Saved entries:
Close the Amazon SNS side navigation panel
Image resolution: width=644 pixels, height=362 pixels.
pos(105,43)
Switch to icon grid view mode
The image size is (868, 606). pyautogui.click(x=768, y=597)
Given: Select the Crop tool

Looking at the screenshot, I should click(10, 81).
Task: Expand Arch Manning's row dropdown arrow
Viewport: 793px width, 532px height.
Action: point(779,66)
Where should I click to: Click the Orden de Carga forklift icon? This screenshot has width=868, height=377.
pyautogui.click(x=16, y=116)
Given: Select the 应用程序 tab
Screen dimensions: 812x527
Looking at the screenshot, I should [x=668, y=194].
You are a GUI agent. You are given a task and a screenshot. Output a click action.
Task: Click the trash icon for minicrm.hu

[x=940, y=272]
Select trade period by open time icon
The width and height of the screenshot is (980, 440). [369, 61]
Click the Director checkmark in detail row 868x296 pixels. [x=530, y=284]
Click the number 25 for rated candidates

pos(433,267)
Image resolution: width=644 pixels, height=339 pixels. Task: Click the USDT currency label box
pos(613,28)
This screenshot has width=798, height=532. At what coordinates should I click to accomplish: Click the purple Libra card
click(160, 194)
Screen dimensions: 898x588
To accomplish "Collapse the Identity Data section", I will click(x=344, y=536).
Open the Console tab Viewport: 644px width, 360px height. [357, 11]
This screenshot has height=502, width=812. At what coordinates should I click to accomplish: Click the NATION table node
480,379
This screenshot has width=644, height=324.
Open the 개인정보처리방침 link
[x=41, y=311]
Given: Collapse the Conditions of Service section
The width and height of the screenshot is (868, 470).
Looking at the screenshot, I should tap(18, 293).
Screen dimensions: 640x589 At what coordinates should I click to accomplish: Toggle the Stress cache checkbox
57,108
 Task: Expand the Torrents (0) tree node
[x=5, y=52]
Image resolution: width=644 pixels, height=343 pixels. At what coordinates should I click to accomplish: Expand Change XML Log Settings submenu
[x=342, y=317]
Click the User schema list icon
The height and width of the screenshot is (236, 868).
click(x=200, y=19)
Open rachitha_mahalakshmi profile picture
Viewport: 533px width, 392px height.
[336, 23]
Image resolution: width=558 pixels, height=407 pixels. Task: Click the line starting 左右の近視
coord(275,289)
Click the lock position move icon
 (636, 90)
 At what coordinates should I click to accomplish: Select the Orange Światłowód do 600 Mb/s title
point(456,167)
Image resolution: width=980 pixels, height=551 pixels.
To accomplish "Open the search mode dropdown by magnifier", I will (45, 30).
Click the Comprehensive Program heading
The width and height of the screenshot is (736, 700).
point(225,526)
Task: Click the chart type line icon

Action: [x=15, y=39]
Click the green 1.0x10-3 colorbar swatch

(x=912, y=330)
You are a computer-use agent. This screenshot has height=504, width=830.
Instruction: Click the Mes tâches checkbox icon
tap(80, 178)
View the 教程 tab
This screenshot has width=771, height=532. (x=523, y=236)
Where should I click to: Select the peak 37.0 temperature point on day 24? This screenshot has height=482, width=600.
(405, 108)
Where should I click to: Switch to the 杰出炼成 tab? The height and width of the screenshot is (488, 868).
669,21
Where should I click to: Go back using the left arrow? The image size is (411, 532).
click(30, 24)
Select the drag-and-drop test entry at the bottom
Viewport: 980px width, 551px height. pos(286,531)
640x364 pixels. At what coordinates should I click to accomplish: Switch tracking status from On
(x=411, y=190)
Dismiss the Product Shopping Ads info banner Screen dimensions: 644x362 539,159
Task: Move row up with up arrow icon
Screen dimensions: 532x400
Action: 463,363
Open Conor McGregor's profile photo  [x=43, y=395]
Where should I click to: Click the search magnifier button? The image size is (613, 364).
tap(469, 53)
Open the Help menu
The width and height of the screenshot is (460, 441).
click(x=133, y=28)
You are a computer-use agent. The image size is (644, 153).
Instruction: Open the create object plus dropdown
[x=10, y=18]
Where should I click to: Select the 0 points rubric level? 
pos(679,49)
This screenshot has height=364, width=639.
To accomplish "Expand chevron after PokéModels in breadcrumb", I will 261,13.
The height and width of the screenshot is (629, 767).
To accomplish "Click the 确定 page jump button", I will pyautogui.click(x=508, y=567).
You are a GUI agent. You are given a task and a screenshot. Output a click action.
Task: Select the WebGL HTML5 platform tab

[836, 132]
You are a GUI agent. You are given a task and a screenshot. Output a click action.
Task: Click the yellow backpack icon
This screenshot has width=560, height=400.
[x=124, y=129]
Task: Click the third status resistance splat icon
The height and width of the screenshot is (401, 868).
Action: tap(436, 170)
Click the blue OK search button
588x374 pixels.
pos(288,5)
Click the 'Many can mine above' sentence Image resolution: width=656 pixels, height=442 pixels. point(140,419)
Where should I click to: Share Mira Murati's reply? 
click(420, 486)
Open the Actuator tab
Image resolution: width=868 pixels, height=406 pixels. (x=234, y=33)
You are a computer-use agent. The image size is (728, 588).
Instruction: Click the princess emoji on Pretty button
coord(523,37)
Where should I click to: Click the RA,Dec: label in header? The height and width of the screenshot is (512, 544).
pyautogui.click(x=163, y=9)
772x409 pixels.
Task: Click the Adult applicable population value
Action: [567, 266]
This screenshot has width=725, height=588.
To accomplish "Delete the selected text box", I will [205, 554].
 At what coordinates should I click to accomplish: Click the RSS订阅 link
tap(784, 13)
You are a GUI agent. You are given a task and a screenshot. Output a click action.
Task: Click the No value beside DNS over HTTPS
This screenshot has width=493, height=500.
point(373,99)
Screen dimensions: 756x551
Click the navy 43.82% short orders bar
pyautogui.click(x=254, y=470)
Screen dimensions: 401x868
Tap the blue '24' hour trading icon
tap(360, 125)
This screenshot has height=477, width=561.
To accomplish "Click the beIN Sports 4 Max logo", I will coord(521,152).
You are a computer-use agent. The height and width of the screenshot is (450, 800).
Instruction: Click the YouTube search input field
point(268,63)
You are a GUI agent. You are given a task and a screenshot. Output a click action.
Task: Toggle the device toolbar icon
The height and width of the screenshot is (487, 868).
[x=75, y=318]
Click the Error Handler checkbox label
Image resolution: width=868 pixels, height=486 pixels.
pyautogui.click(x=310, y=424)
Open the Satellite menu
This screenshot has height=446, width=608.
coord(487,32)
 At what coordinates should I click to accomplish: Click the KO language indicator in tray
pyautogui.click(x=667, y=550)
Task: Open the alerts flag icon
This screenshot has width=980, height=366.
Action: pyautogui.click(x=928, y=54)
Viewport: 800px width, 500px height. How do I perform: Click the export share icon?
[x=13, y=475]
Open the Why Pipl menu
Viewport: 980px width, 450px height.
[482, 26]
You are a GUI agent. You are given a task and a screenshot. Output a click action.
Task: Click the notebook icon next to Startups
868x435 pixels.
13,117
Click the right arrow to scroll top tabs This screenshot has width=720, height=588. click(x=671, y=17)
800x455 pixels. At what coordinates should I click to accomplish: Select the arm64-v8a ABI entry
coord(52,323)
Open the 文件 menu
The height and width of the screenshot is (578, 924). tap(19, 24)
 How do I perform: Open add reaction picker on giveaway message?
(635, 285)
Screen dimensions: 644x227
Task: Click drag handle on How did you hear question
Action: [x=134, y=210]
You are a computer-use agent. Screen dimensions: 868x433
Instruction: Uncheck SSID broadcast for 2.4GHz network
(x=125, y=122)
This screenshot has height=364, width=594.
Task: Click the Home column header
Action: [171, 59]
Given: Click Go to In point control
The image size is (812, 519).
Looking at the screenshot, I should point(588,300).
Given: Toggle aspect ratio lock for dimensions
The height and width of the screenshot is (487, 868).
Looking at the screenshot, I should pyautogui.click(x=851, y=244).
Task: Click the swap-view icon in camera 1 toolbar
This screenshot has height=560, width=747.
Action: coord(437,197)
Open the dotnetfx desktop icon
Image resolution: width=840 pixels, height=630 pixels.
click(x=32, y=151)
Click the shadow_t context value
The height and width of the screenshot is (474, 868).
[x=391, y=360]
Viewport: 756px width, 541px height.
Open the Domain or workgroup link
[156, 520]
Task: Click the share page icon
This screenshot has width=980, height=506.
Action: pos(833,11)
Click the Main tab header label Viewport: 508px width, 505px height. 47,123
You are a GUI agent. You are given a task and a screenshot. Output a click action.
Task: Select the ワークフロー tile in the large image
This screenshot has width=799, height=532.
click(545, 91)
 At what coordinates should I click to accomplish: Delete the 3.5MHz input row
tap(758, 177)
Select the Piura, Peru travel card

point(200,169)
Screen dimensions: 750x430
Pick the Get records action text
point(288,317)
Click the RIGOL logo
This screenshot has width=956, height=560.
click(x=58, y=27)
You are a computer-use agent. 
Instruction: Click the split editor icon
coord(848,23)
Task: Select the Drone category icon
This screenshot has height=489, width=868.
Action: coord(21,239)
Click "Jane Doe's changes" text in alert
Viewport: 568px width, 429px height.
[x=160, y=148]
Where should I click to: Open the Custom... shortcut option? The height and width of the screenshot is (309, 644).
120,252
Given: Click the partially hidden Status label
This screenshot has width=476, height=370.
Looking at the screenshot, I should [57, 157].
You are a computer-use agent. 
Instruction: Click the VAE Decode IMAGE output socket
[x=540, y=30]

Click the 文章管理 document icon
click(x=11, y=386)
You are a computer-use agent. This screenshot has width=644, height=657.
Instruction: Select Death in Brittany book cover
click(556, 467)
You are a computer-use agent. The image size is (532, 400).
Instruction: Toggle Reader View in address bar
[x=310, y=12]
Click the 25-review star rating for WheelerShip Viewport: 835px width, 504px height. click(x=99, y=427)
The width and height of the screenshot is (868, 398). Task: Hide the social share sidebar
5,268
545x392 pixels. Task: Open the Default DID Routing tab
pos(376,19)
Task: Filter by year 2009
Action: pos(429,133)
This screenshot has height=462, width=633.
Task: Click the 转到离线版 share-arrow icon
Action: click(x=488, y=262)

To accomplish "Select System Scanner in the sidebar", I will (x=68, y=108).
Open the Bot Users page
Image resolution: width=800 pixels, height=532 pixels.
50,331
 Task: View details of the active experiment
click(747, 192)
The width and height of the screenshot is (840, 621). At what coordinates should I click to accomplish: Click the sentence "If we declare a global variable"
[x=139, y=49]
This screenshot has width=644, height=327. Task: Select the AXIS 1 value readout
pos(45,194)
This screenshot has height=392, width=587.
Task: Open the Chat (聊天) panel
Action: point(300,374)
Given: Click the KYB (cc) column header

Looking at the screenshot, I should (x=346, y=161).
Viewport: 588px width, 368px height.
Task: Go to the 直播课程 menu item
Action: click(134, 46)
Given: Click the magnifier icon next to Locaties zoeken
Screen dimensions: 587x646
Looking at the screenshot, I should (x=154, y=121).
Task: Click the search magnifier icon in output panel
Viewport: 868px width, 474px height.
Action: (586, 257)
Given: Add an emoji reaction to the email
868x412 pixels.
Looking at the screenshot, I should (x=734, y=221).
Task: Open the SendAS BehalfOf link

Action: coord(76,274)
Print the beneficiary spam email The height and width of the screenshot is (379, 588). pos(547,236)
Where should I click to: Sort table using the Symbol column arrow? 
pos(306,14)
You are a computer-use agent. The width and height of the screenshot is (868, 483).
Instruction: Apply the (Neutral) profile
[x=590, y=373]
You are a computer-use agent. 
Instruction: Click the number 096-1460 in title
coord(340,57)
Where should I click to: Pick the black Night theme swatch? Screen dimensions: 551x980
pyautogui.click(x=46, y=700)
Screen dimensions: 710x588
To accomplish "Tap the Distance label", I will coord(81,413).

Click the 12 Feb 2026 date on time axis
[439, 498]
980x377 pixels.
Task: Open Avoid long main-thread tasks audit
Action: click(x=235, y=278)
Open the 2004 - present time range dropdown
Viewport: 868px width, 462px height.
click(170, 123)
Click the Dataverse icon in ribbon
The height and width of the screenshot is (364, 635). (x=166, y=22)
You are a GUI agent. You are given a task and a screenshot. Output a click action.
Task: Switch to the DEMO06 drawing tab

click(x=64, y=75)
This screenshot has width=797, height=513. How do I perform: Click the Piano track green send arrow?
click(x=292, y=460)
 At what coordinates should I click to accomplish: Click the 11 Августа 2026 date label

Exercise:
Go through the entries above and say how many lines include the word "next". Give the number only.

Exercise solution:
2